AnywhereDoor: Multi-Target Backdoor Attacks on Object Detection
Jialin Lu, Junjie Shan, Ziqi Zhao, Ka-Ho Chow
TL;DR
AnywhereDoor tackles backdoor vulnerabilities in object detection by enabling multi-target, inference-time control. It achieves this through three innovations—objective disentanglement, trigger mosaicking, and strategic batching—allowing a single backdoored detector to perform removal, generation, and mislabeling across many targets while preserving clean mAP. Empirical results across Faster R-CNN, DETR, and YOLOv3 on VOC and COCO show high attack success rates and superior performance to baselines, with some resilience to defenses but clear trade-offs when defenses are applied. The work highlights significant security implications for safety-critical applications and motivates the development of robust defenses for object detectors.
Abstract
As object detection becomes integral to many safety-critical applications, understanding its vulnerabilities is essential.
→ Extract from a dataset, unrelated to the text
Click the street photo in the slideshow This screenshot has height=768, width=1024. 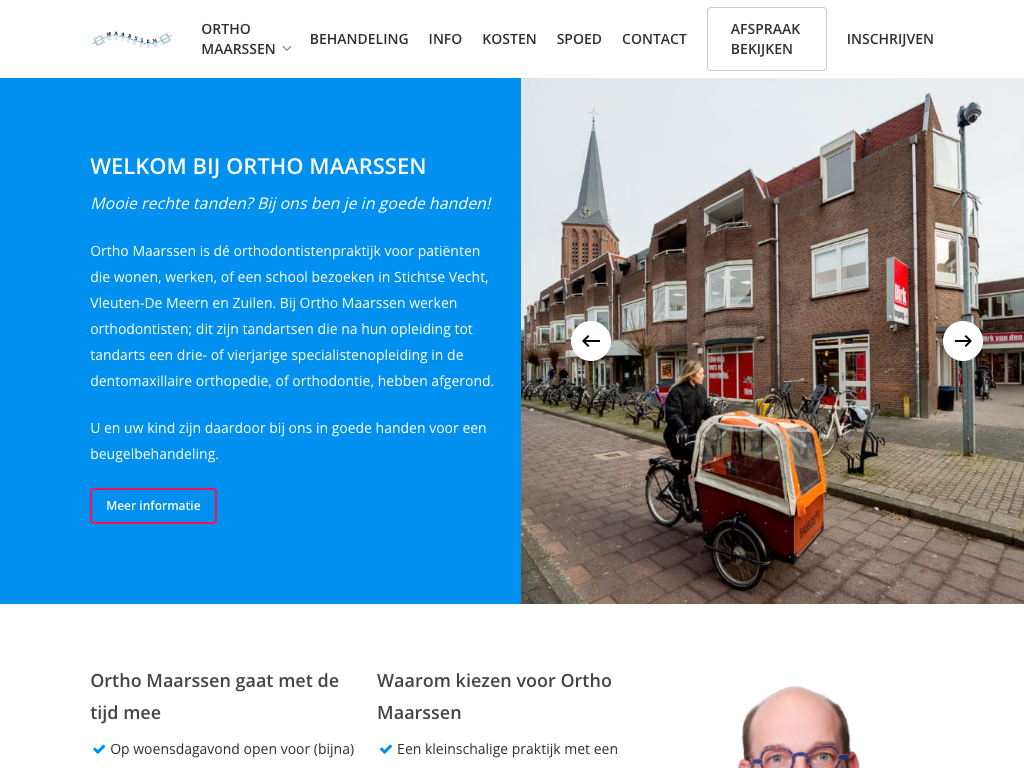coord(773,341)
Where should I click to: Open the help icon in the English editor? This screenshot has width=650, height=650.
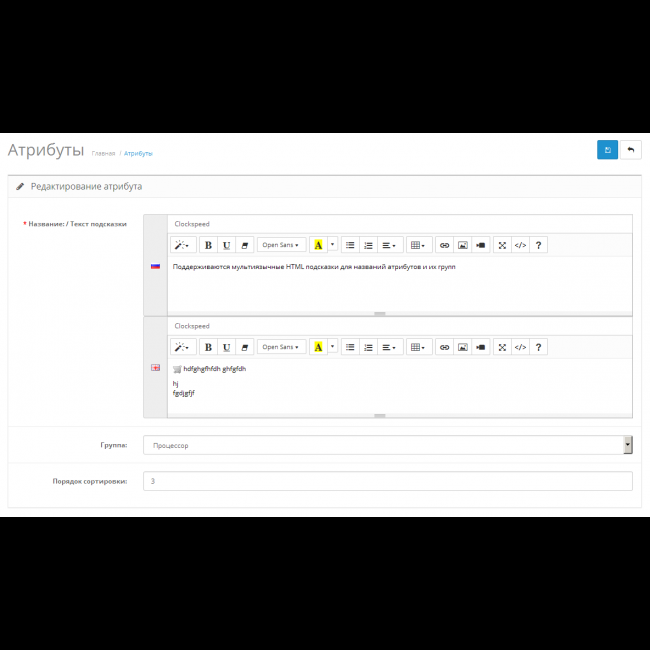click(x=539, y=347)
Backdoor attacks, in particular, pose a serious threat by implanting hidden triggers in victim models, which adversaries can later exploit to induce malicious behaviors during inference. However, current understanding is limited to single-target attacks, where adversaries must define a fixed malicious behavior (target) before training, making inference-time adaptability impossible. Given the large output space of object detection (including object existence prediction, bounding box estimation, and classification), the feasibility of flexible, inference-time model control remains unexplored. This paper introduces AnywhereDoor, a multi-target backdoor attack for object detection. Once implanted, AnywhereDoor allows adversaries to make objects disappear, fabricate new ones, or mislabel them, either across all object classes or specific ones, offering an unprecedented degree of control. This flexibility is enabled by three key innovations: (i) objective disentanglement to scale the number of supported targets; (ii) trigger mosaicking to ensure robustness even against region-based detectors; and (iii) strategic batching to address object-level data imbalances that hinder manipulation. Extensive experiments demonstrate that AnywhereDoor grants attackers a high degree of control, improving attack success rates by 26% compared to adaptations of existing methods for such flexible control.